Task instructions:
Repeat, word for word, each of the records shown below, without their pictures.
(Data extract)
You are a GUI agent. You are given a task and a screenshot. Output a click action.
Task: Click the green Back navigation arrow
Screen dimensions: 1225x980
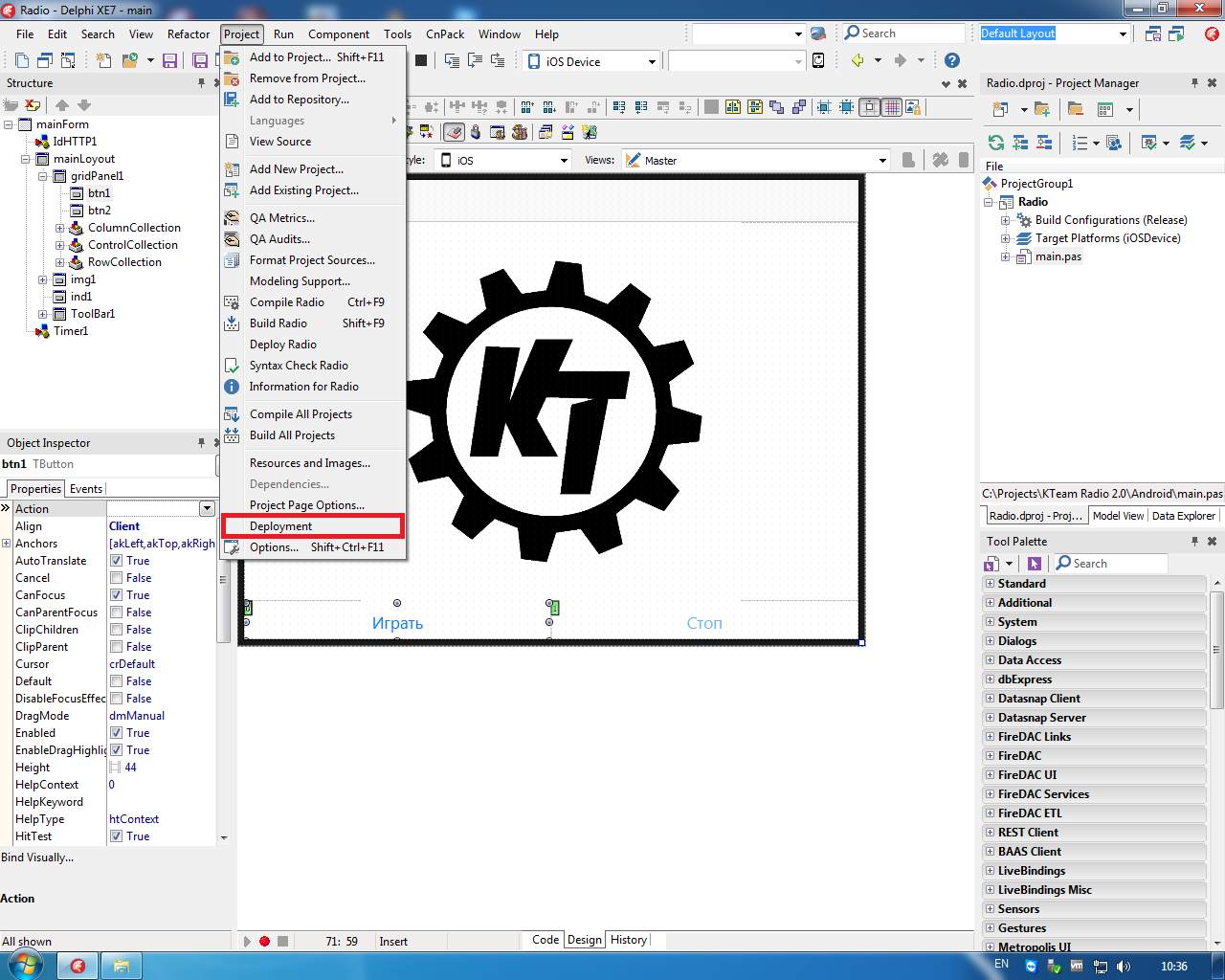pyautogui.click(x=858, y=60)
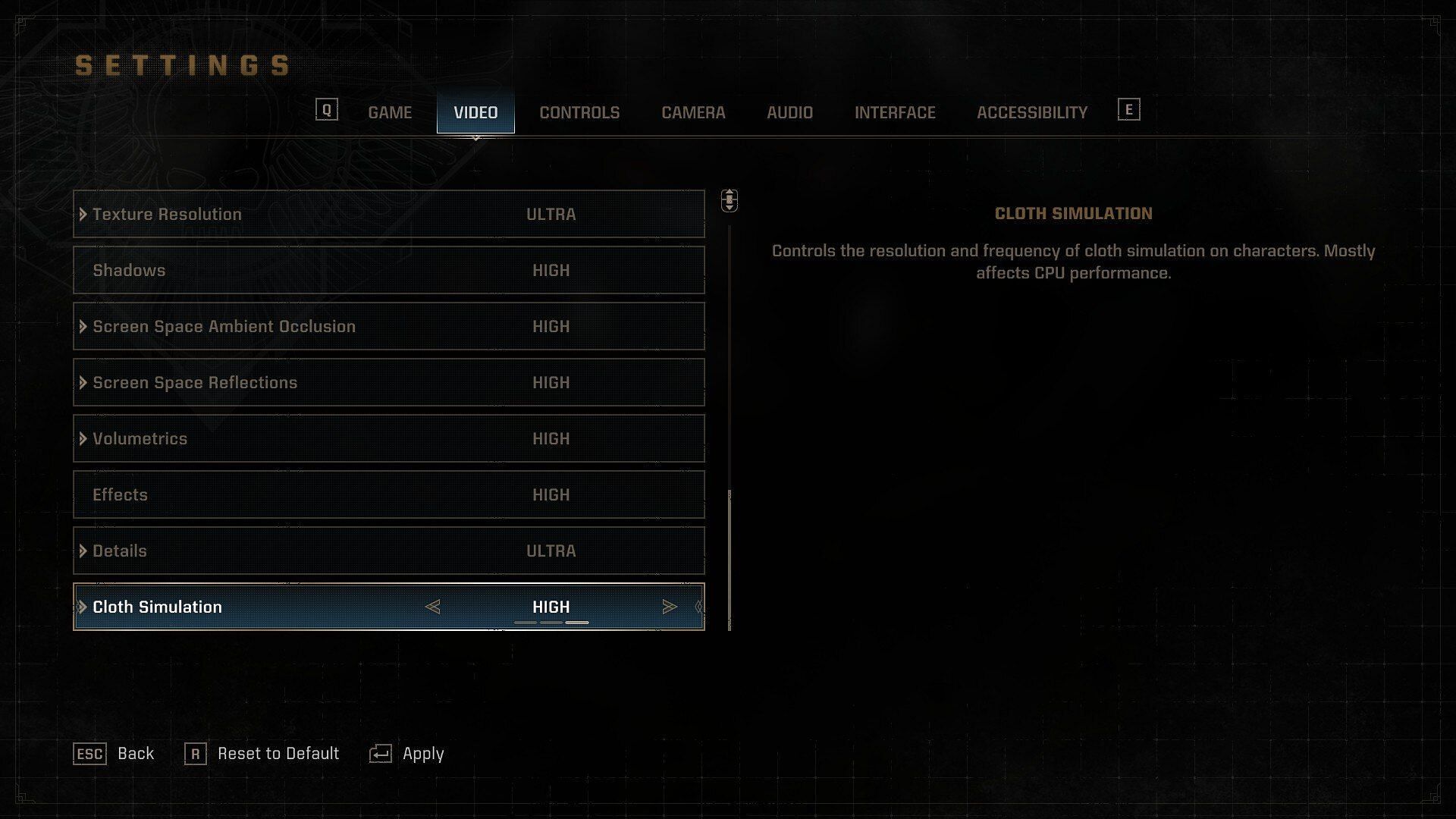Expand the Volumetrics setting
This screenshot has height=819, width=1456.
pos(83,438)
(End Data extract)
Output of the exercise:
You are a GUI agent. You are given a task and a screenshot. Output a click action.
Task: Click the green Back navigation arrow
Screen dimensions: 1225x980
pyautogui.click(x=858, y=60)
Expand the Volumetrics setting
This screenshot has height=819, width=1456.
pos(83,438)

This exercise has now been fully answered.